--- Given records ---

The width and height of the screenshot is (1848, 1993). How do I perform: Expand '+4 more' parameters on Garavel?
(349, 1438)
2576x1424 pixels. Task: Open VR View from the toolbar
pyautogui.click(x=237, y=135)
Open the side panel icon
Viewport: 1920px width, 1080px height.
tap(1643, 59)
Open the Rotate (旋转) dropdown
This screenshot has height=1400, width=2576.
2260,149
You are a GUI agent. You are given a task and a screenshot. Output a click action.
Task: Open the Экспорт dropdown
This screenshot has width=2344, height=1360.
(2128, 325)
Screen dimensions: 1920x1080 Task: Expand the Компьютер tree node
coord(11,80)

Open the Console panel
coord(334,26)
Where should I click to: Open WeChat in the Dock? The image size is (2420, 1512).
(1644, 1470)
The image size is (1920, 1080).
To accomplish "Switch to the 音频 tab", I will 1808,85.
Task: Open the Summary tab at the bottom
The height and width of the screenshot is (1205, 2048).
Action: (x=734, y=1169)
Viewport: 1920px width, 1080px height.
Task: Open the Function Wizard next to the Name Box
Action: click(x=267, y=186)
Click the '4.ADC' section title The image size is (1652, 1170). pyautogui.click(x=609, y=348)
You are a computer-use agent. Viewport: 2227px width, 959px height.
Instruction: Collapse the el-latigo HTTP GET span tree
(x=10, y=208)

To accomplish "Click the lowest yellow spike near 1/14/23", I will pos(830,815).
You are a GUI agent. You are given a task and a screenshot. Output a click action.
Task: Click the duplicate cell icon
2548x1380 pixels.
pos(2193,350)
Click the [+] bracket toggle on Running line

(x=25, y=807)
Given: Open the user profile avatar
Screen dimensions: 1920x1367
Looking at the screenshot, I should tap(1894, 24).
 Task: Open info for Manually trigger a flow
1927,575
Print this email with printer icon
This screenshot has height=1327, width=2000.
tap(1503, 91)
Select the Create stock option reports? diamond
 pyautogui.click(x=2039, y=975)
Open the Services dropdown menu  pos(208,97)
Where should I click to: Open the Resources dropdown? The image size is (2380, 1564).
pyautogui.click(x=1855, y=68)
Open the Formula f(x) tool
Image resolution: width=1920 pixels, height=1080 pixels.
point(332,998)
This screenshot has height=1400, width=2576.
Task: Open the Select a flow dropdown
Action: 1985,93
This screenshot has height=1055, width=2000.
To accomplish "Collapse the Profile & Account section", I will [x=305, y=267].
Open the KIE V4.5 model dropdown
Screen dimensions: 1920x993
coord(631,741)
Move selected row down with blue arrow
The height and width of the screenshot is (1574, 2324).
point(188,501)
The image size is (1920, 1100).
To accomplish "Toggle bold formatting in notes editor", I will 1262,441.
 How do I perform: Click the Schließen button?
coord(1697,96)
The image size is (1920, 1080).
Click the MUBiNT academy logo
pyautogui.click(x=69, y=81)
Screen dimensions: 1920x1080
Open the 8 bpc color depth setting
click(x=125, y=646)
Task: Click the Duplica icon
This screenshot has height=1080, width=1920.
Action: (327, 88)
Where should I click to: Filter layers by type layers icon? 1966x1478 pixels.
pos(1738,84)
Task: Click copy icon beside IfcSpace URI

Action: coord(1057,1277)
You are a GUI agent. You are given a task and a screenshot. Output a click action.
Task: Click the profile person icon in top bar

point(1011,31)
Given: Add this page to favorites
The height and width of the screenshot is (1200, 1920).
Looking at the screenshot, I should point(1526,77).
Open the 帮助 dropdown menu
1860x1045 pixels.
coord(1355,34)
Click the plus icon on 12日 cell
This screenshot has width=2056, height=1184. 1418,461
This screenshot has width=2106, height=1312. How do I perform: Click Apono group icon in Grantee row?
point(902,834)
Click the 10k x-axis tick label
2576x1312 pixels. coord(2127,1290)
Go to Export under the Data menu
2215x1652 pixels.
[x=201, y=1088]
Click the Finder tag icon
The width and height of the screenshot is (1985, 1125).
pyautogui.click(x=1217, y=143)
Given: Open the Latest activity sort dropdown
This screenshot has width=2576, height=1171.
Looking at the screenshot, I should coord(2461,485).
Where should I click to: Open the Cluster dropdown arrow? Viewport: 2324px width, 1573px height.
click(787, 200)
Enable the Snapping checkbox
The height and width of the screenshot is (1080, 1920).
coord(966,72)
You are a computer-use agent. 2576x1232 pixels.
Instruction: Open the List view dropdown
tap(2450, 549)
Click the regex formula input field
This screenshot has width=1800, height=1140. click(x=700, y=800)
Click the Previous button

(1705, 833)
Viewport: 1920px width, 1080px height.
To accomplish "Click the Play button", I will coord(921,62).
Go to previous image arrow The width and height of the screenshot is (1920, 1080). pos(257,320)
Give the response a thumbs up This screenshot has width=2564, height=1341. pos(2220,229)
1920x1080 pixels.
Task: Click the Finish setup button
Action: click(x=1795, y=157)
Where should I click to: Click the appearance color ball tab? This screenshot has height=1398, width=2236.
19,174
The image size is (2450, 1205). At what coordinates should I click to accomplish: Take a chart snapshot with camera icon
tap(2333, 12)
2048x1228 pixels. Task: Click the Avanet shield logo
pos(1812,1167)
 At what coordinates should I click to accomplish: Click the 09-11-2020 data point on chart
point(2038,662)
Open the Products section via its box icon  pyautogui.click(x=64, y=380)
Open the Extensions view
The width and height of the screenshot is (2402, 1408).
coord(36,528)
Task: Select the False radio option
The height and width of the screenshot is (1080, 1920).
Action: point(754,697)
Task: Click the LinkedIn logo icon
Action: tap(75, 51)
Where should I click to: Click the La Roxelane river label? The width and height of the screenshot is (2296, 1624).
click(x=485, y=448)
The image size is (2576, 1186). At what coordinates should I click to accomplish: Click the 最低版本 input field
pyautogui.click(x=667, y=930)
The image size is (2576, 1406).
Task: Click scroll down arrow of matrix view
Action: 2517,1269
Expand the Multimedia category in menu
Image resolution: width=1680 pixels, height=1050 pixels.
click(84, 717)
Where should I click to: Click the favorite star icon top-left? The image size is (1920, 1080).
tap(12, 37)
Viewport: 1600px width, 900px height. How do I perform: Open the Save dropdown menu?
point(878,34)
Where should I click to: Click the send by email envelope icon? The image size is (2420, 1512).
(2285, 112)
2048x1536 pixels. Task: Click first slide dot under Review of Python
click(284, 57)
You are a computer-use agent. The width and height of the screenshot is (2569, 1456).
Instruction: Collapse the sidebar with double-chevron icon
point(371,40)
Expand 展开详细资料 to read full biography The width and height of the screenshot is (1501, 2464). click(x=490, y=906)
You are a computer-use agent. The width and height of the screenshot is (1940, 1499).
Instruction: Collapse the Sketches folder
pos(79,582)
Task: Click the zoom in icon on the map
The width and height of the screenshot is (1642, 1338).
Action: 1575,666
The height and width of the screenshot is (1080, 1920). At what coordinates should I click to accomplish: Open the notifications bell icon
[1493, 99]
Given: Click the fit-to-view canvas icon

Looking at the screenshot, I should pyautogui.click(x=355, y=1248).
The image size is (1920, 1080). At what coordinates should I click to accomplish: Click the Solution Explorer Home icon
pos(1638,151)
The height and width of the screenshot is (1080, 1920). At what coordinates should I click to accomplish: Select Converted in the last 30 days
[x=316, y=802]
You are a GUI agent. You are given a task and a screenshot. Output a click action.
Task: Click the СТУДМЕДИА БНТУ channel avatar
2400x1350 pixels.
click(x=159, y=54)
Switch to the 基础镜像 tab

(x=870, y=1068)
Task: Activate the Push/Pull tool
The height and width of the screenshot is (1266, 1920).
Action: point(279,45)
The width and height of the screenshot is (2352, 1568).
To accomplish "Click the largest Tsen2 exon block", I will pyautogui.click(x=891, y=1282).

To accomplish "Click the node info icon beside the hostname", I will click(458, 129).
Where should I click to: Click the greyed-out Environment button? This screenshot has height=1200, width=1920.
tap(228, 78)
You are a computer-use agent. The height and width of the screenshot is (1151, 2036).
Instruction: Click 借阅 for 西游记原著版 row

---

# [Task statement]
From the records above, give again exactly the lines running from the line with "Expand 展开详细资料 to" to the line with "Task: Click the zoom in icon on the map", inclusive.

# [Task solution]
Expand 展开详细资料 to read full biography The width and height of the screenshot is (1501, 2464). click(x=490, y=906)
You are a computer-use agent. The width and height of the screenshot is (1940, 1499).
Instruction: Collapse the Sketches folder
pos(79,582)
Task: Click the zoom in icon on the map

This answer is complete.